Table 3.15: Percentage of literates among elderly persons in India
Years Rural Urban Total
Male Female Total Male Female Total Male Female Total
Census
1991
34 18 21 66 3 49 41 13 27
Census
2001
45 13 29 75 42 58 53 20 36
NSSO
Survey
2007-08
44 13 28 77 44 61 52 21 36
Source: Census of India 1991, 2001 & NSSO Survey 2007-08
Table 3.15 tells us about the percent of literates among elderly
in India. It has been found that percentage of literate elderly males
was 41 in 1991 and on the other side among their female
counterparts, it was only 13 percent. In 2001, it was 53 percent for
males and 20 percent for females. The proportion of literates among
elderly persons has increased from 27 percent in 1991 to 36 percent
in 2001 (Figure 3.9).
71
72
According to NSSO Survey for 2007-08 only 52 percent of
elderly males and 21 percent of elderly females (aged 60 years or
above) were literate. It has been observed that the literacy rate among
both elderly males and females have improved over time in both rural
and urban areas and the literacy rate among males was more than
their female counterparts.
Old Age Dependency Ratio
The total dependency ratio is often used as an indicator of
the economic potential, the principal argument being that a low
dependency implies more workers and the need to divert fewer
resources to dependent populations. It has also been argued that
the shift in the age composition of the population (in favour of
ageing of population) is likely to damage the economy. As older
people consume a higher proportion of the national budget for
health, social services and social security, these become somewhat
self-evident aspects, particularly in the developed countries. For
example, for the USA it is estimated that per capita costs for
elderly persons are approximately three times those incurred by
youth. Comparable figures for the developing world indicate that
the costs of elderly people are 1.5 times higher than for young
people (Johnson, 1993).
The old-age dependency ratio measures the responsibility of
the aged to the working-age population. In India, generally,
persons aged 15 to 59 years are supposed to form the population
of working ages and at age 60, people generally retire or withdraw
themselves from work. Thus old age dependency ratio is obtained
by dividing the population aged 60 or more by the population of
working ages.
73
Table 3.16: Old age dependency ratio by sex and Residence, India 1961-2001
Year Male Female Total Rural Urban
1961 10.9 10.9 10.9 11.4 8.7
1971 11.4 11.6 11.5 12.2 8.9
1981* 11.8 12.2 12.0 13.0 9.2
1991** 12.2 12.2 12.2 13.2 9.7
2001# 12.4 13.8 13.1 14.1 10.8
Source: Census of India 1961-2001
* Excludes figures for Assam in 1981 where the Census was not conducted
** Excludes Jammu & Kashmir where the Census 1991 was not conducted
# Excludes 3 sub-divisions of Senapati district of Manipur
Table 3.16 shows the old-age dependency ratio by sex in India.

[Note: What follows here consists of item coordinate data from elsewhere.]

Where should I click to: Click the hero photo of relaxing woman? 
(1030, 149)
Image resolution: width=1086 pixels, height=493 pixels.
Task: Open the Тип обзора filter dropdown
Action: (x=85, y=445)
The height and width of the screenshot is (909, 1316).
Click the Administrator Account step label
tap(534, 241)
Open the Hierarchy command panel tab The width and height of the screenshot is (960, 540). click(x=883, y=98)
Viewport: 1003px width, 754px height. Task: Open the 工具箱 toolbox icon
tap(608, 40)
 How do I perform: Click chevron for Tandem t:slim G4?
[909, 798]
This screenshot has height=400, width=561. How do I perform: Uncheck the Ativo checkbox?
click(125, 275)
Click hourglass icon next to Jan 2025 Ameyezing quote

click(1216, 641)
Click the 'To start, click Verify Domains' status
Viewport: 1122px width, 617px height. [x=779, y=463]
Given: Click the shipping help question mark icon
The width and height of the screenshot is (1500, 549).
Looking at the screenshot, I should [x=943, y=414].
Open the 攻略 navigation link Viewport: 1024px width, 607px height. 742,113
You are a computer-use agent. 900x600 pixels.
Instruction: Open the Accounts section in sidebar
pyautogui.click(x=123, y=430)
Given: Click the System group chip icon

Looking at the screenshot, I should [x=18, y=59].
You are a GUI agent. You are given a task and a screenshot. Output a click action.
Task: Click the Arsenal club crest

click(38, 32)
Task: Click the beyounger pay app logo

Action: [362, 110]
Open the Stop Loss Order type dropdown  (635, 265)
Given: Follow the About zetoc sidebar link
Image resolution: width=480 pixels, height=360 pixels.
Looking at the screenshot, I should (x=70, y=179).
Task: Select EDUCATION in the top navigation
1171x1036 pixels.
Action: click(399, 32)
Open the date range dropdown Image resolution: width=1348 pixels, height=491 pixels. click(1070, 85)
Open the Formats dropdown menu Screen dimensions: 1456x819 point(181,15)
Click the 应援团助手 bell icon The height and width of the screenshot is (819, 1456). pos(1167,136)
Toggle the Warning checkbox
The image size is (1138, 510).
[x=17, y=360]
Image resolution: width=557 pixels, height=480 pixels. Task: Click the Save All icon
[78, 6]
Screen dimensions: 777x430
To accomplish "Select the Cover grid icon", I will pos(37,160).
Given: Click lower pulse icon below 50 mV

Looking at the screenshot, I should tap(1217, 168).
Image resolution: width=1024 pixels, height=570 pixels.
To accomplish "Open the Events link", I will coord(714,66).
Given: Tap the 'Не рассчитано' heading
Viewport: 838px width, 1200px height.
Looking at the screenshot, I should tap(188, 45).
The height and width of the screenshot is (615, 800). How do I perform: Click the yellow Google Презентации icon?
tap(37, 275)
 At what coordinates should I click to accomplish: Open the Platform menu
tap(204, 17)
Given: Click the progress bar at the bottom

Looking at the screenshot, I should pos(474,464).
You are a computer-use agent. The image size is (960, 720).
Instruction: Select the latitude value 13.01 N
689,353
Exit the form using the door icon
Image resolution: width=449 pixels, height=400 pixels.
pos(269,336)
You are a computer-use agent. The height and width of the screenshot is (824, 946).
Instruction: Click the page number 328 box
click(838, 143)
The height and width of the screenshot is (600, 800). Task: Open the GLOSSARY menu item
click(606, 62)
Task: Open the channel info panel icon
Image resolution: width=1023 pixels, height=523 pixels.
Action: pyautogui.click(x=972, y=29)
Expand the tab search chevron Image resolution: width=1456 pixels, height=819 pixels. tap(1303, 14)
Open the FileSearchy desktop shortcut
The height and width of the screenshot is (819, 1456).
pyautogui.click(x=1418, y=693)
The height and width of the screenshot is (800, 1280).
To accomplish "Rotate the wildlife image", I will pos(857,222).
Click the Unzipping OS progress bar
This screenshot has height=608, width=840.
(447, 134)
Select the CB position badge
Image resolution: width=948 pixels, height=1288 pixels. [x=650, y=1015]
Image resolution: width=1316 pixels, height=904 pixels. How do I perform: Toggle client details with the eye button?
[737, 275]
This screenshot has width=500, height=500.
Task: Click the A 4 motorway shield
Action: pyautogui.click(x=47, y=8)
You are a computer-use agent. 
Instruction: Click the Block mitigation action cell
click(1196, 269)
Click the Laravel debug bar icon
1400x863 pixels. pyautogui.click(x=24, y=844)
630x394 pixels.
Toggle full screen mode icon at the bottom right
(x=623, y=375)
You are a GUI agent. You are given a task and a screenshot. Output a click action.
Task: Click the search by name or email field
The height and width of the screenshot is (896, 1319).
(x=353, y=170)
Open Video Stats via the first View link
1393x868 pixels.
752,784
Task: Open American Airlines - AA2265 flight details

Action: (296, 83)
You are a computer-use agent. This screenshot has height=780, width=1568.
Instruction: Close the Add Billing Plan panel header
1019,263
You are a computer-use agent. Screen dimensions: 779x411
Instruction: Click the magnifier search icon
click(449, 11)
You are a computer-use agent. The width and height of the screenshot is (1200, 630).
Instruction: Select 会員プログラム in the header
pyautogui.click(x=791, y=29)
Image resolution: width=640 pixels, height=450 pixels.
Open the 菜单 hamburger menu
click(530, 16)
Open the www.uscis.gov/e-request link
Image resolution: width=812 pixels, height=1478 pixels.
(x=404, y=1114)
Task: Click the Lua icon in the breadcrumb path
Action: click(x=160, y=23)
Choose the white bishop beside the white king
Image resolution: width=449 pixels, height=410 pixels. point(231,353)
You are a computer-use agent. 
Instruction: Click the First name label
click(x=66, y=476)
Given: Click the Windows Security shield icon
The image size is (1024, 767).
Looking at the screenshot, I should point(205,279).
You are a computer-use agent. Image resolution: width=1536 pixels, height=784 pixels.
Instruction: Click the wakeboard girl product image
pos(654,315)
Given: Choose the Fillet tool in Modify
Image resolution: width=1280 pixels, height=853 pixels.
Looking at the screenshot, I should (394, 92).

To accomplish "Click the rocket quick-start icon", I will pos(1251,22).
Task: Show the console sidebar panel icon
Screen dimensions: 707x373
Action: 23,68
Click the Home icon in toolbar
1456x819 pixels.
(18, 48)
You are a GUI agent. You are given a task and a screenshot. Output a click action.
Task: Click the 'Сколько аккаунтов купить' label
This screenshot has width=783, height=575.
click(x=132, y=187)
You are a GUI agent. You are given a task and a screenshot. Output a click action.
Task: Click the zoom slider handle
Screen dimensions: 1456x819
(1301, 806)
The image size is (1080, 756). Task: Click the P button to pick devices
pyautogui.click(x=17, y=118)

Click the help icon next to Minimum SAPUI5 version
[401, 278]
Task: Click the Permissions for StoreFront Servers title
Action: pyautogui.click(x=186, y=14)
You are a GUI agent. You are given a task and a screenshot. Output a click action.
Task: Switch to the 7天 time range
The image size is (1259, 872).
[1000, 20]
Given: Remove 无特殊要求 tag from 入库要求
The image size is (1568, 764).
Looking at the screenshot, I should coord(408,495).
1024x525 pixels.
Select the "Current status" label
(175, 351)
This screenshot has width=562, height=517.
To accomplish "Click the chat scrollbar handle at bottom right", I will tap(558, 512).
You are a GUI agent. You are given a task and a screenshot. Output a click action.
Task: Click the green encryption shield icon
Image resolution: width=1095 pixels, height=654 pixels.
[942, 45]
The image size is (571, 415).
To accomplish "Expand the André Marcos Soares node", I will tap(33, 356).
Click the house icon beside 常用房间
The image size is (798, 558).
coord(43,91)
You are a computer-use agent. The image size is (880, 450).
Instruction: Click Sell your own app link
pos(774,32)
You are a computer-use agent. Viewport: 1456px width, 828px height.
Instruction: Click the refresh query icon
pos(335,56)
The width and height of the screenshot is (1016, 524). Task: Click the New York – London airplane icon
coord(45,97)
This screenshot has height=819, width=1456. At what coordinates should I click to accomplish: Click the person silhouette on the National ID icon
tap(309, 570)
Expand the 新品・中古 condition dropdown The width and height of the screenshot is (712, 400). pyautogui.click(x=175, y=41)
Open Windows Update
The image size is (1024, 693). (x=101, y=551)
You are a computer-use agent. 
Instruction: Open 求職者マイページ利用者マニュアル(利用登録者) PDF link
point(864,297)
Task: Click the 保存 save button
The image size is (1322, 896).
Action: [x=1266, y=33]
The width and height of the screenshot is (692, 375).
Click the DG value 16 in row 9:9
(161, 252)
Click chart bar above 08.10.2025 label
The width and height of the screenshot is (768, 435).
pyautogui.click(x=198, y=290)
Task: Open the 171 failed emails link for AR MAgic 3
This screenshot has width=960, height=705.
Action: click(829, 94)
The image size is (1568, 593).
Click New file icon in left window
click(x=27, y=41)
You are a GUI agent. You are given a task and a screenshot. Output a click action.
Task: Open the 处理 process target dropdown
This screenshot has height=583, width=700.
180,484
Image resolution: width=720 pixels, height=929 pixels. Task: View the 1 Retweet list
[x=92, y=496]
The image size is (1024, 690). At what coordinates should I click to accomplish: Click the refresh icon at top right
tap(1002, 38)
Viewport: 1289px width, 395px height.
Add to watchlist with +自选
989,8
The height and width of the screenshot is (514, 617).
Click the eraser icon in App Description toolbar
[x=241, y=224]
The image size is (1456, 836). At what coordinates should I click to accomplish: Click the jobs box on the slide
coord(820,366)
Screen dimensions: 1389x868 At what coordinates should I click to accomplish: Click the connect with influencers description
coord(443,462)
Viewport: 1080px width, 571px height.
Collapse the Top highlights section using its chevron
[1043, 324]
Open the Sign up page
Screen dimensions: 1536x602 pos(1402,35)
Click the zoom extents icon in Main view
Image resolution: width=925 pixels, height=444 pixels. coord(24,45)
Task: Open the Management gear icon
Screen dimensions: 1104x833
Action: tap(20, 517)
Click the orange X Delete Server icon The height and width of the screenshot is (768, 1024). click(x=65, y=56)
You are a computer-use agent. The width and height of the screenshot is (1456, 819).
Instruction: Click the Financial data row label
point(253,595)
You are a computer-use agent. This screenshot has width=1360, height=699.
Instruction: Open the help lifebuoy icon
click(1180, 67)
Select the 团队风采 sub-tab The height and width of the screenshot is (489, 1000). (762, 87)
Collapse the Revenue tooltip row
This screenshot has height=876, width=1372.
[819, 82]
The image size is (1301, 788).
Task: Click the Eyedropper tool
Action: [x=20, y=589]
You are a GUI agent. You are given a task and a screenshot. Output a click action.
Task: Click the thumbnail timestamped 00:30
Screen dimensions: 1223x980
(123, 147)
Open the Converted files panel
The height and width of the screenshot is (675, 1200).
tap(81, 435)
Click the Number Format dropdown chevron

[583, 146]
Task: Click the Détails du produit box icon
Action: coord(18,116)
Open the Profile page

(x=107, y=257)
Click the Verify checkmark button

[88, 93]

The movement of the ratio overtime indicates an ever-rising trend in
this ratio which rose from 10.9 percent in 1961 to 12.0 percent in
1981 and further to 13.1 percent in 2001. Among the males, old-age
dependency ratio was 10.9 percent in 1961 and rose to 11.8 percent
in 1981 and further to 12.4 percent in 2001. On the other side among
the females, it was 10.9 percent and rose to 12.2 percent in 1981 and
further to 13.8 percent in 2001. It has been found that the female old-
age dependency ratio as well as the gap between female and male old-
age dependency ratio are rising over time (Figure 3.10). This is a
matter of great concern. It has been observed that there was a
considerable difference between the dependency ratio of rural and
urban areas. In rural areas, it rose from 11.4 percent in 1961 to 14.1
percent in 2001 while in the urban areas it rose from 8.7 percent in
1961 to 10.8 percent in 2001. This is due to the fact that the working
age population was highly concentrated in the urban areas.
74
75
Living arrangements among elderly
The conventional living pattern of the elderly has drastically
changed, following the reduction in fertility and the increase in life
expectancy particularly at older ages. In India, the traditional practice
has been for people to live together with children in old age. Living
with children need not necessarily with the intention of receiving care
and support, but often the rest of the family also benefit from the
arrangements for example, when the younger women of the household
go to work, their children are often taken care of by the grandparents.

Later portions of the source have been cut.